Advantages of Endoscopic guided probing and syringing
As per published literature, there are studies comparing the result of simple probing with endoscopic assisted probing and irrigation and the results of these studies are encouraging enough to switch over from simple probing to endoscopic guided probing where direct visualization can improve outcome.18-21
It also helps us in identifying the track of probe, site of obstruction and mucosal exit which decreases chances of creating false passage (Table 1).18-21
Authors | Success rate in simple probing | Success rate in endoscopic assisted probing and syringing |
Orhan et al20 | 91% | 94% |
Cakmak et al18 | 86.5% | 94.4% |
Fernandez et al19 | 50% | 97.22% |
Acharya et al21 | 83.90% | 100% |
Direct visualization also helps in understanding the variants and causes of CNLDO and provides optimal management options as discussed above. Kushner et al reported the outcome of simple probing in children above 1 year of age and concluded that one can divide the obstruction seen in CNLDO cases as simple ( membranous) and complex (non membranous).15Similarly Honavar et al, Kashkouli et al and Maheshwari et al also described that complex obstruction in the form of either firm (thick membrane) or hard stop (Buried probe or false passage) which is non membranous in nature as the major cause of failed probing.6,8,13 But in all these studies they were not able to describe the exact nature of obstruction as it was done as a blind procedure.

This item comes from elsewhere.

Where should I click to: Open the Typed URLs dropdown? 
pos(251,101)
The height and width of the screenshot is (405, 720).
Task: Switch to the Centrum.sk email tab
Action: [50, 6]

Wallace et al has recommended use of endoscope in probing and syringing as he reported 100% success rate in cases where CNLDO was associated with membranous block over opening of NLD.16 MacEwen et al reported 92% success rate in older children with initial probing where pathology was restricted to lower end of lacrimal system and also concluded that this procedure helps in better understanding of the outflow system.17 Cakmak et al compared the results of both the procedures and reported to achieve 94.4 % successful results with endosopic assisted probing as compared to 86.4% in cases of blind probing.18 Similar results were obtained by Fernandez et al who reported 97.7% success rates as compared to 50% in cases of simple probing (Table 1).19 In view of these studies the reported success rate with endoscopic guided probing and irrigation remains consistent ranging from 85% to 95%.1
Table 2:Flow chart summarizes the endoscopic findings:
Conclusion:
There has been a changing trend seen in management of congenital nasolacrimal duct obstruction. There are studies in the literature which show a better outcome in the management of these patients when combined with nasal endoscopy and successful results are seen in upto 95%. 1There are a few limitations of the procedure like as it needs more instruments therefore it increases the cost of the procedure but there are less costly endoscopes available which can be used in simple procedure like probing and irrigation. The other limitation remains the learning curve for an oculoplastic surgeon as to handle nasal endoscope with understanding of nasal anatomy is challenging but to deal with the system where 60% of the lacrimal system courses through nose, a dacryologist cannot escape without having a thorough knowledge of nose.1Subsequently, encouraging results of the procedure has made us believe that one should shift from simple probing to endoscopic assisted probing and irrigation as it not only yields improved outcome but also minimizes the chance of creating false passage and thus obviates the need for multiple general anaesthesia in a child. Authors recommend that all cases should preferably undergo only one probing possibly under guidance of endoscope.